The World Health Organization is worried by the community spread of the new coronavirus in a significant number of West African countries, the regional head of the organization said on Thursday.
Sub-Saharan Africa has confirmed around 23,800 cases with over 900 deaths. A number of countries have issued targeted lockdowns in some major cities, as well as dusk-to-dawn curfews and restrictions on interurban travel, but have stopped short of nationwide lockdowns as in most European countries and South Africa.
On Tuesday, the government of Senegal said in its daily outbreak briefing that one case of community infection in the Casamance region of the country contaminated 25 other people.
“We are very concerned about West Africa where we are seeing some community spread, in a significant number of countries compared with others,” Matshidiso Moeti told a news conference, without identifying the countries.
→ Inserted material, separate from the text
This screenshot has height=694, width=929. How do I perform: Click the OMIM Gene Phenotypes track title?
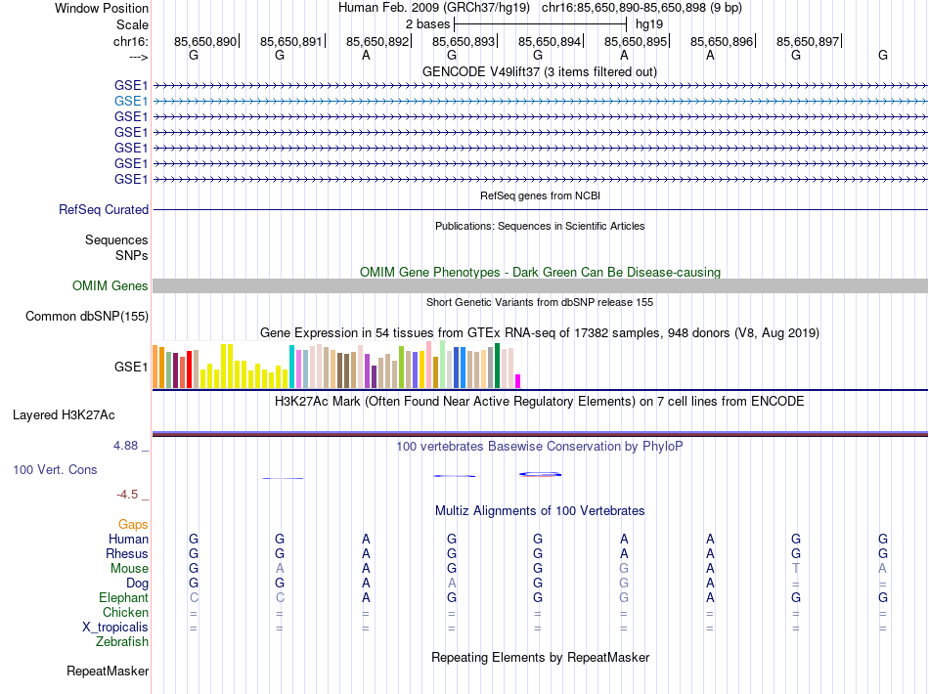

Senegal, with a population of nearly 16 million, has recorded 933 COVID-19 cases since the outbreak, with 9 deaths as of Thursday. The government has declared a state of emergency, closed schools and issued restrictions on gatherings and travel, but cases have continued to rise.
Following a meeting with ministers on Wednesday, Senegal’s President Macky Sall, said he had requested new more coercive measures around interurban transport, markets and public spaces due to the “proliferation of risky behaviours”.
Other West African countries such as Ghana and Burkina Faso have started lifting lockdown measures due to concerns that a prolonged shut down could have a lasting impact on their economies.
WHO’s Moeti said decisions to impose or remove restrictions could be extremely challenging politically, but governments needed to use data.
“When a government decides not to lockdown a city, they need to be aware that there would be consequences in terms of the spread of the virus.”
“We hope that these decisions are made having taken into account overall, the balance between enabling economies to grow and stopping the spread of a pandemic that can have profound long-term impact on the economy,” she added.
She highlighted some encouraging signs elsewhere in Africa and said certain countries recorded zero cases in the last couple of weeks, but “admittedly relatively small countries such as Namibia, Mauritania and Seychelles.”
“They have put in place some measures, early measures starting with testing and contact tracing which have produced some results,” she added.